El caso del femicidio en el exclusivo barrio privado El Tipal, que el año pasado sacudió los cimientos de la sociedad salteña, ha derivado en una situación que desafía los protocolos de seguridad y la lógica procesal. Una mujer de origen tucumano logró ingresar a la unidad carcelaria de Villa Las Rosas con el único propósito de entregar un supuesto «mensaje del más allá» a José Figueroa, el hombre acusado de haber asesinado a su esposa, Mercedes Kvedaras.
El episodio, que se conoció recientemente pero cuyas derivaciones aún son analizadas por las autoridades, introduce un elemento de extrañeza en una causa marcada por la tragedia y el rigor forense.
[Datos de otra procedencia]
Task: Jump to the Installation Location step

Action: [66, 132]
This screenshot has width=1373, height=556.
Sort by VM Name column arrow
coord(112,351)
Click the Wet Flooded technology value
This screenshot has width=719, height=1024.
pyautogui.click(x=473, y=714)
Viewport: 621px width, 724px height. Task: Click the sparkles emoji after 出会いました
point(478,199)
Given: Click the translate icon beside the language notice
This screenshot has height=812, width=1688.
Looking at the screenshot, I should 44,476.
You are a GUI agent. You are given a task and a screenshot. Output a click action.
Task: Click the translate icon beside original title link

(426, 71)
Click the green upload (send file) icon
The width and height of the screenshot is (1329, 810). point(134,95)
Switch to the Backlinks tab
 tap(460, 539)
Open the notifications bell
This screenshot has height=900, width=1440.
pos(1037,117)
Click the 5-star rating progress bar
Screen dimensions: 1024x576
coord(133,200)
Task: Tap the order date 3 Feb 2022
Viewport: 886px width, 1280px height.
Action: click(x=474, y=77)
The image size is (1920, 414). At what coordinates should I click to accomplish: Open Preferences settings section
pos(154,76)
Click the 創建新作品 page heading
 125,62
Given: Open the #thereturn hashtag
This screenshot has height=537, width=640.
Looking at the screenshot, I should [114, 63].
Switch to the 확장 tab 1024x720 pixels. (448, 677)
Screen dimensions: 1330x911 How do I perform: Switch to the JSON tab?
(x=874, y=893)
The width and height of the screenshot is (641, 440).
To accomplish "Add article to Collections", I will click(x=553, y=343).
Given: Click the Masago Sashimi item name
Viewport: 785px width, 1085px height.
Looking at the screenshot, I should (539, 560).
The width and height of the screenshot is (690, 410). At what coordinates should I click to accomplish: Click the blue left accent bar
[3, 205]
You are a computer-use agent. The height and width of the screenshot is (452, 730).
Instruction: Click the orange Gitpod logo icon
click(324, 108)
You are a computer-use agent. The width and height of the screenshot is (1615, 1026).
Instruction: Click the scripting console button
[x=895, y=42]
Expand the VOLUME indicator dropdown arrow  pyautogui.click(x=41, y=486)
La mujer, cuya identidad se mantiene bajo reserva pero que ha trascendido por su actividad esotérica, habría manifestado haber sentido una «necesidad espiritual» de contactar al imputado para transmitirle palabras que, según su relato, provendrían de la víctima.
Más allá del componente místico, el hecho ha suscitado interrogantes profundos sobre la permeabilidad del sistema penitenciario salteño. Resulta, por lo menos, infrecuente que una persona ajena al círculo íntimo, a la defensa técnica o al cuerpo de peritos oficiales obtenga la autorización necesaria para una entrevista privada con un interno procesado por un delito de máxima gravedad.
Fuentes vinculadas a la investigación señalaron que este encuentro no formaba parte de ninguna estrategia defensiva ni de un peritaje psicológico dispuesto por la magistratura. «Es una situación que roza lo irregular; los controles de ingreso deberían ser más estrictos en causas donde la sensibilidad social es extrema», confiaron desde el entorno cercano a la querella.
José Figueroa, quien espera el inicio del juicio oral en una situación de encierro preventivo, habría recibido a la mujer en el área de visitas. El contenido de la conversación, si bien carece de validez probatoria, añade una capa de complejidad psicológica a un hombre que, tras el crimen, intentó quitarse la vida y ha mantenido un perfil de marcado hermetismo.
Este capítulo, que parece extraído de una narrativa de ficción, no hace más que subrayar las tensiones que rodean al femicidio de El Tipal. Mientras la justicia busca cerrar la etapa de instrucción con pruebas científicas y testimoniales, la irrupción de este tipo de fenómenos laterales pone de manifiesto la vulnerabilidad de las instituciones ante situaciones que escapan a los protocolos convencionales de vigilancia y control judicial.